Revive ciudad

Sandra Beatriz Ludeña

Hace tanto tiempo que teníamos abiertos los ojos, que no mirábamos. Con la pandemia la ciudad se durmió sin plazo para despertar, todo quedó paralizado, sin permiso de ser, hasta que logremos despertar por nosotros mismos a una nueva realidad.

Se anuló la socialización y con esto la naturaleza de existir, ya no somos para lo que somos. Los negocios viven su negación: un restaurante ya no puede servir comida a los comensales, un cine ya no puede tener un público para sus películas, un peluquero no puede arreglar el cabello al colectivo de cabezas reunidas en su salón de belleza; todo parece un desquicio.

Aún con el recelo del virus enfriando nuestra piel, buscamos la manera de volver a ser lo que siempre fuimos, revivir las ciudades.

Desde que hay permiso para salir del aislamiento, veo, miro y me maravillo. Resulta que hace tiempo que no me alegraba por cosas triviales. Así, ser expectante de los autobuses rojitos circulando por las calles me llena de energía y ni se diga, de los otros multicolores que me dan esperanza. Voy a la papelería, veo que está abierto y hay una sensación de calma inusitada; paso por el almacén de lanas saludando a su propietaria y me llega un aire tibio de tranquilidad. Por la panadería o el súper mercado, en el encuentro amigable hay vida. Qué cosa tan maravillosa.

El mundo del servicio ha vuelto a florecer, voy por las aceras mirando la fila de locales comerciales abiertos, están los abogados, los contadores, los suministradores de telefonía, los que hacen copias de todo, los que venden sueños y ensueños, también los que dan pesadillas. Las instituciones públicas, los que cobran impuestos, los que ofrecen seguridad en toda esta inseguridad y así muchos más. Parece que la normalidad ha vuelto más real que de costumbre.

La ciudad gris vuelve a colorearse de asistencias, de acciones productivas, de actos destinados al bienestar del otro. Recuperamos el sentido de la vida.
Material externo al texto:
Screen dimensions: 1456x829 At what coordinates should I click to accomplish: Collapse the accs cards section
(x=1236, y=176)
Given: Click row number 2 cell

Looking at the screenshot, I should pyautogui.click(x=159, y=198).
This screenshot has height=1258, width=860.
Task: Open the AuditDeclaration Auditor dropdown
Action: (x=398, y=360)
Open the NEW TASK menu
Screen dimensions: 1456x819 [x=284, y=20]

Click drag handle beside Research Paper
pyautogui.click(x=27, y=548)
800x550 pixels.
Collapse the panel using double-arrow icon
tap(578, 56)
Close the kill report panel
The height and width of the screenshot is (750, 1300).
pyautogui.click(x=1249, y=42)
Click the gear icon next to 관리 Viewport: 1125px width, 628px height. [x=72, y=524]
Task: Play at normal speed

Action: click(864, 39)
Fue un paro para reflexionar en las cosas pequeñas que ensanchan la existencia. Ahora podemos ver con más claridad y valorar aquello que antes era invisible.

Quizá nunca imaginamos que las calles podían caerse, que nos quedaríamos sin piso y sin color. Porque es eso lo que vivimos, no poder pisar la calle con la tranquilidad de antes, no poder respirar libremente, es algo de otro mundo. Hoy las circunstancias obligan a ser conscientes. En este momento, hasta lo más intrascendente es vital, cosas como sentir el golpe del viento en el rostro, es vida.

Consciente de mi fragilidad humana, de mi dependencia como ser sociable, afirmo que vivimos en una red que se comunica indefectiblemente. La vida de los otros (nosotros) es vital y tiene el poder de revivir hasta el asfalto. Revive ciudad, revíveme.